Preparing the CFO statement
The format of the statement and level of assurance should be discussed and agreed with the accountable officer early.
While there is no prescribed format for the statement, we recommend that, as a minimum, it addresses:
- the entity’s internal control and assurance framework
- significant areas of concern and their potential impact, and what action the entity has been taking to address them
- the status of issues reported in prior years
- changes and improvements to internal controls that the entity has identified and implemented.
It is important that there is appropriate documentary evidence to support the CFO’s assessments. While this may include information the CFO has prepared, they should also seek to rely on information that is readily available, including:
- results of internal audits conducted during the financial year
- results of continuous control monitoring processes
- assurance reports from external service providers, including reports prepared using the Australian Standard on Assurance Engagements ASAE 3402 Assurance Reports on Controls at a Service Organisation
- results of audits conducted by the Queensland Audit Office (QAO)—however, QAO is not the third line of defence in an entity’s control environment, and the results of an external financial audit over the general purpose financial statements should not be a key piece of the CFO assurance statement.
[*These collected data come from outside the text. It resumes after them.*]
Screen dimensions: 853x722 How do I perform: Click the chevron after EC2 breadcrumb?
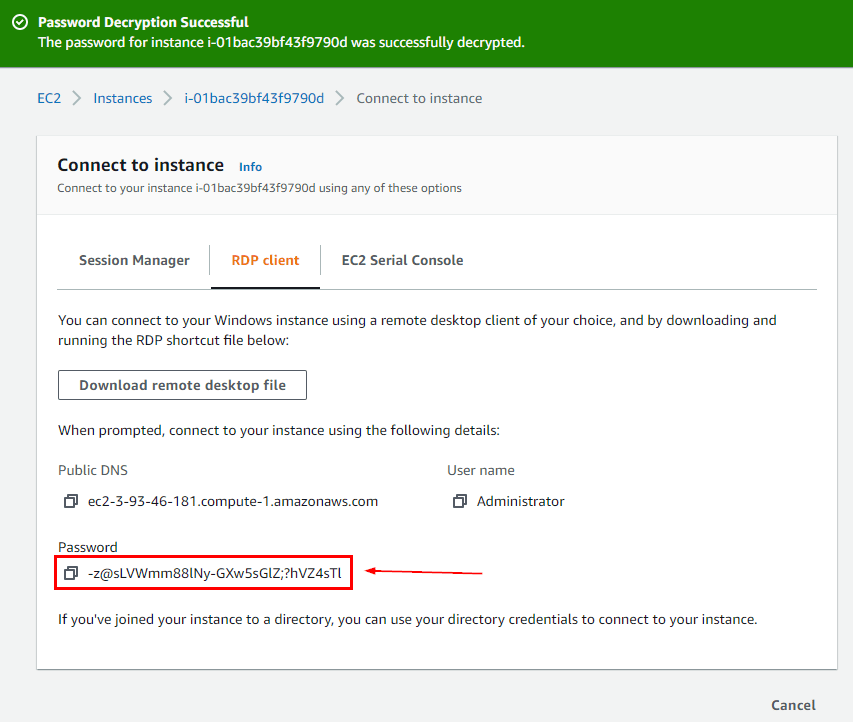click(x=74, y=98)

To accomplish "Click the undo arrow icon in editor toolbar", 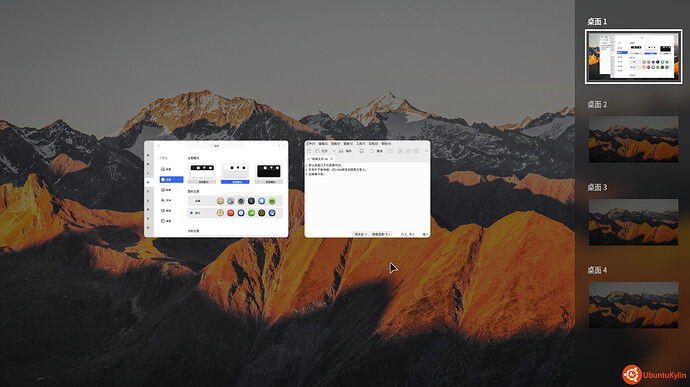I will (x=372, y=151).
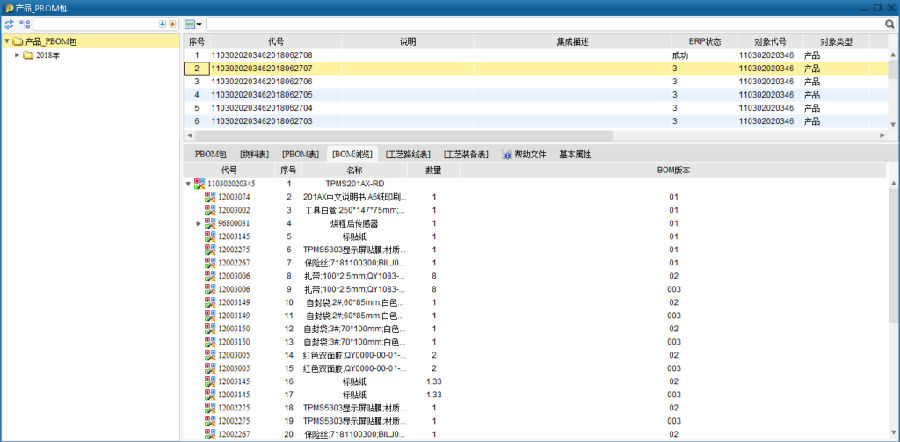The width and height of the screenshot is (900, 442).
Task: Click the refresh icon above the tree
Action: point(8,22)
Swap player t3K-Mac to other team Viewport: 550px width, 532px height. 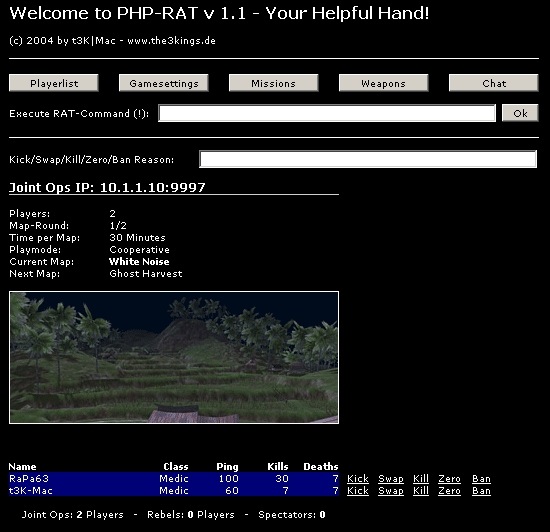tap(391, 491)
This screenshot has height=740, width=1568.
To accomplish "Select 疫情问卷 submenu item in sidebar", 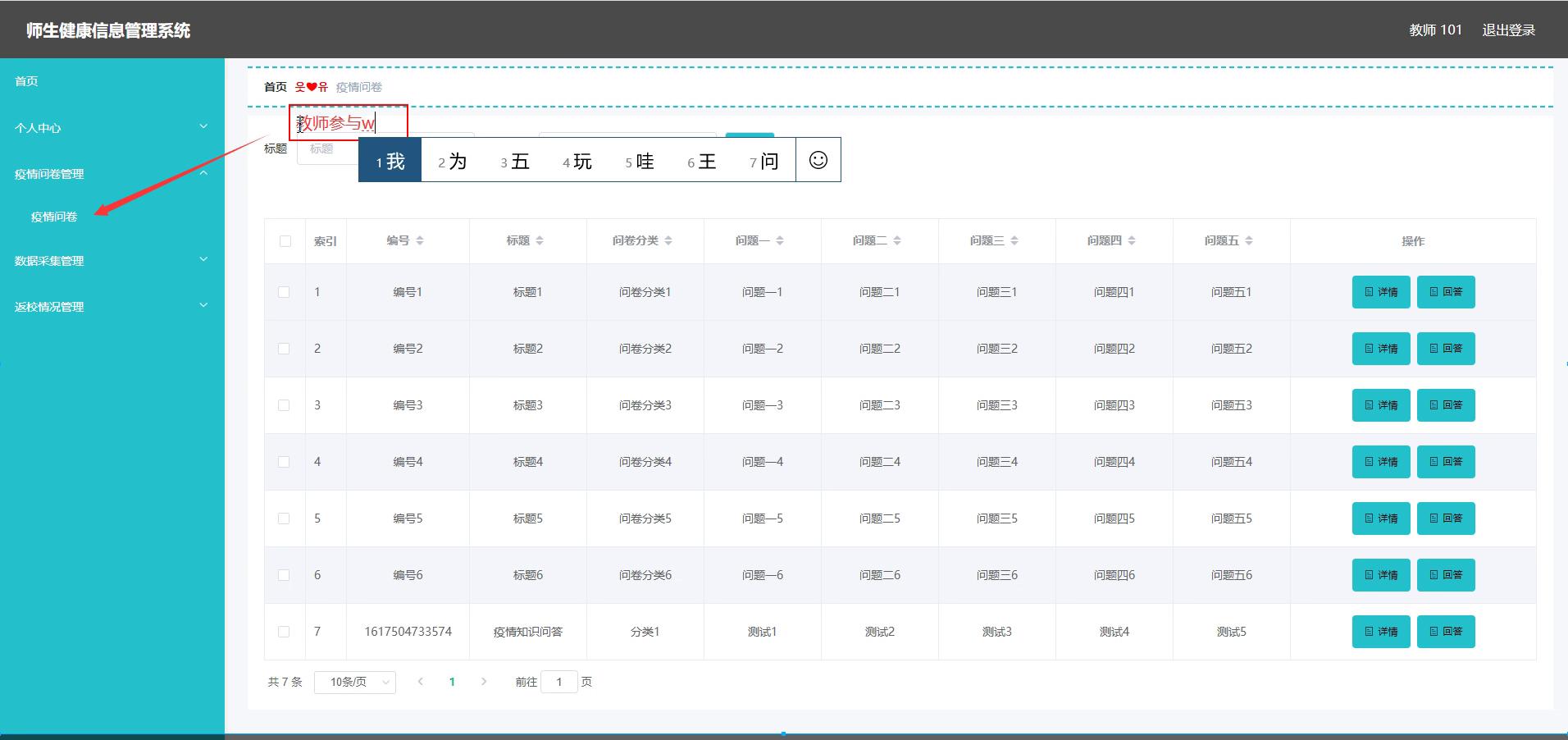I will click(x=54, y=217).
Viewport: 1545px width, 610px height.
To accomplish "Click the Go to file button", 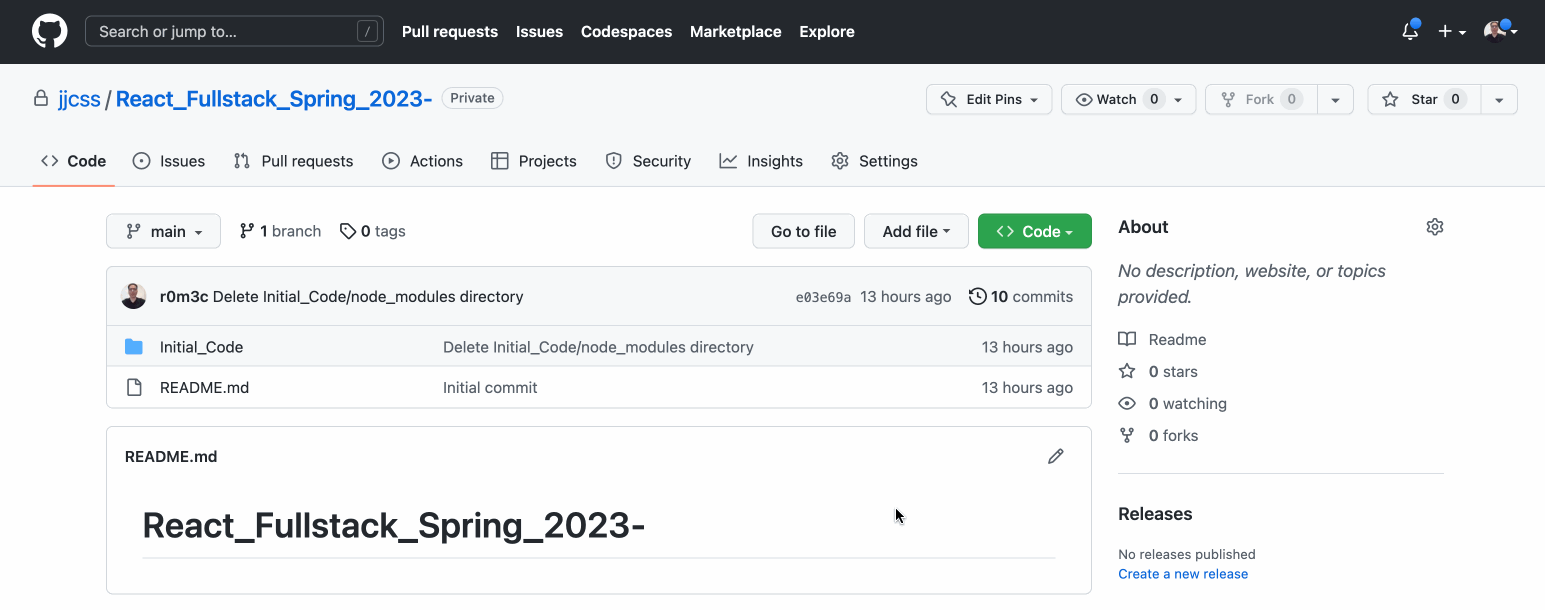I will [x=803, y=231].
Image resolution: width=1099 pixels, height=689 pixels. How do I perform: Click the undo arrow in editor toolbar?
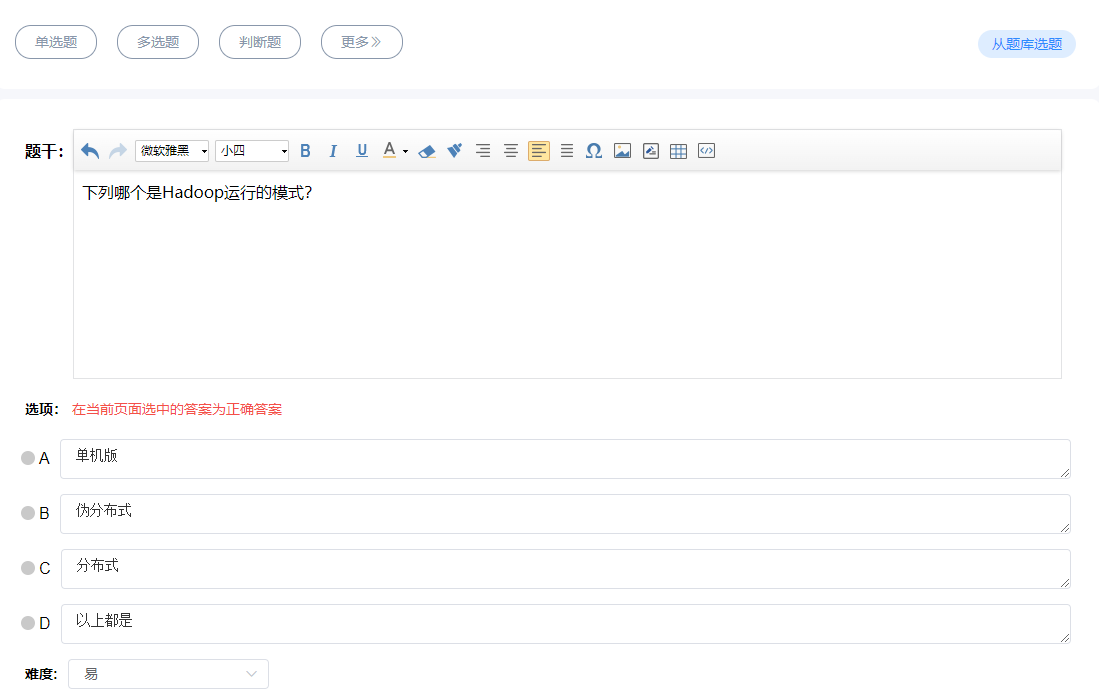pos(90,151)
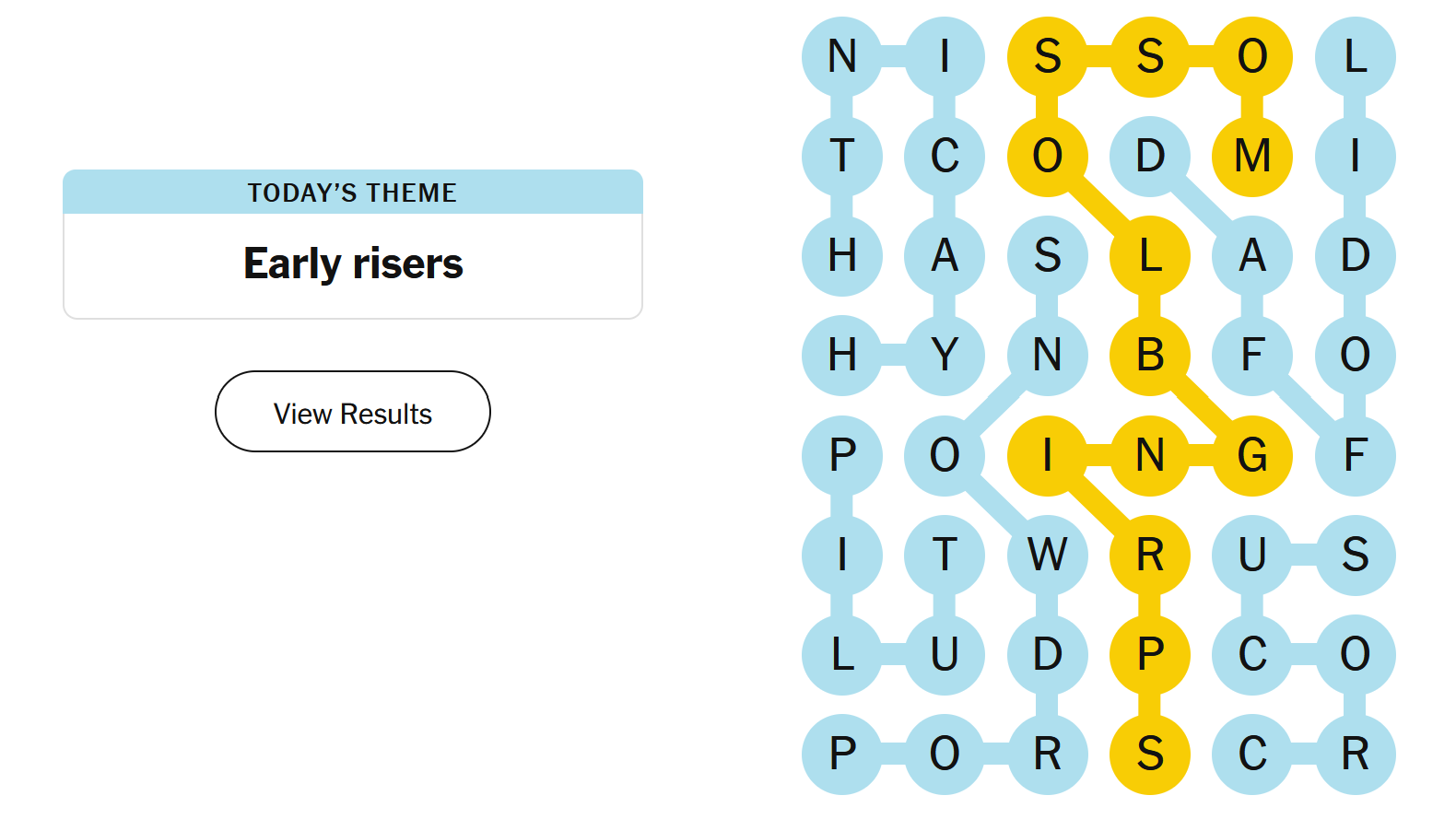Click the A tile in HYACINTH
Image resolution: width=1456 pixels, height=819 pixels.
tap(945, 255)
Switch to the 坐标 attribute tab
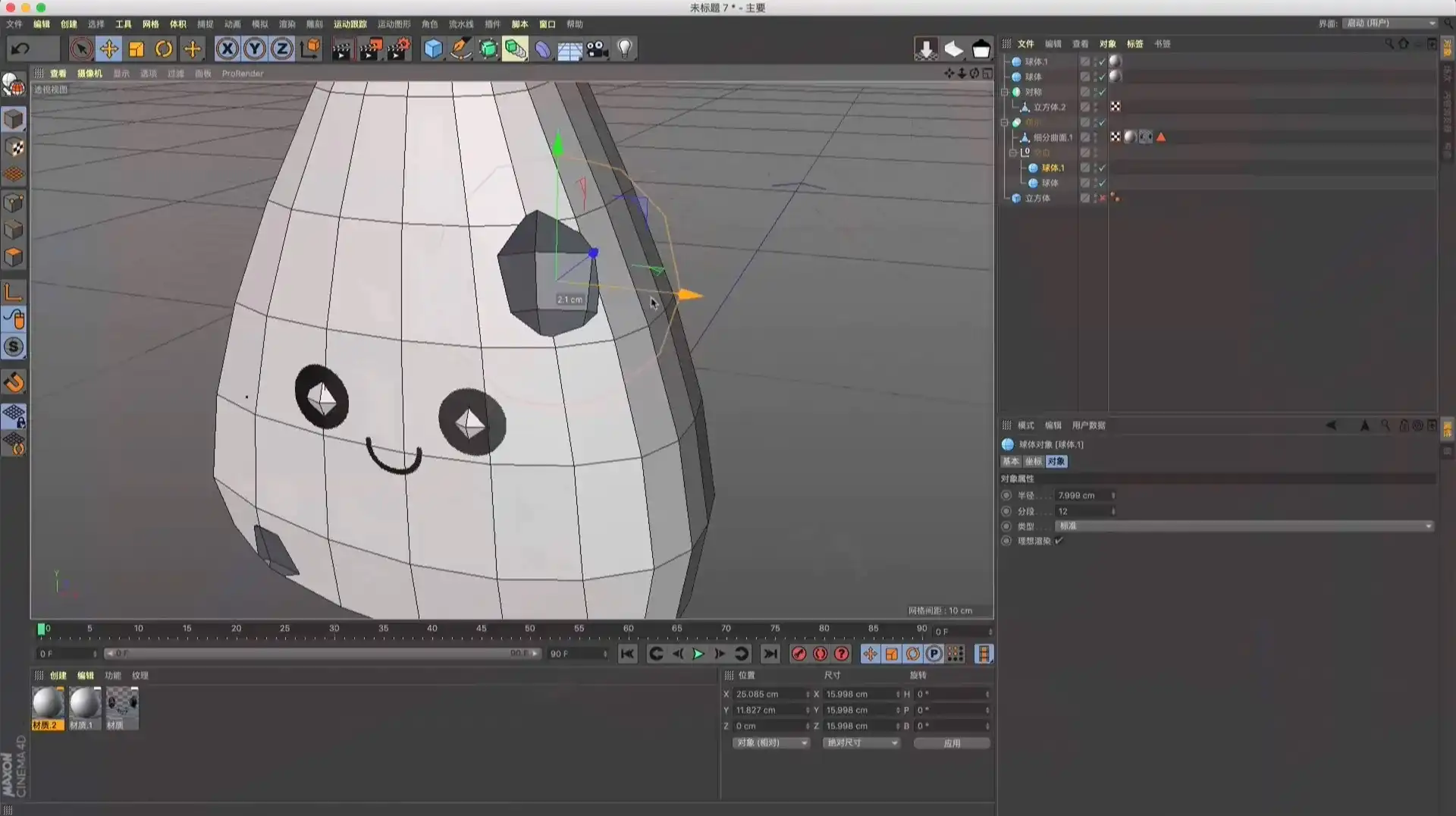Viewport: 1456px width, 816px height. (x=1033, y=461)
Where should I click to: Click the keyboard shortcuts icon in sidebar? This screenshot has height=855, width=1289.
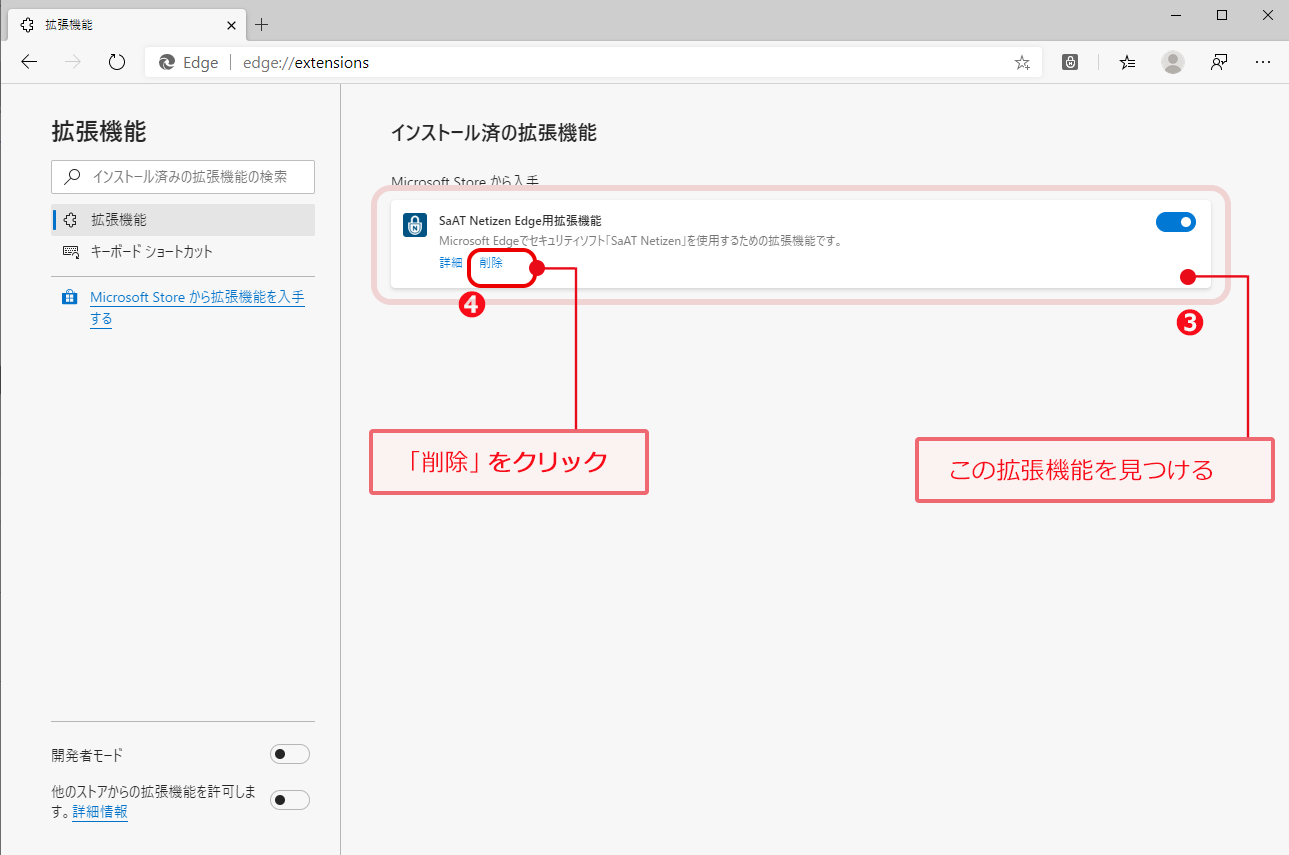tap(70, 252)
Where the CFO does not have direct visibility over key financial internal controls, they should seek separate assurances from the person responsible for the relevant business areas. This is particularly relevant for CFOs at continuing departments who have received new functions under the last machinery of government changes. CFOs will also need to consider how they will obtain assurance for controls that the former department continued to operate on their behalf for a period of time after the machinery of government change.
Audit committees can also play a key role in the development of the CFO assurance statement process. This includes providing feedback on the framework the CFO develops, the proposed format of the statement, and reviewing the statement prior to the CFO presenting it to the accountable officer. The audit committee may also benefit from this process by gaining a better understanding of the entity, and its processes and risks.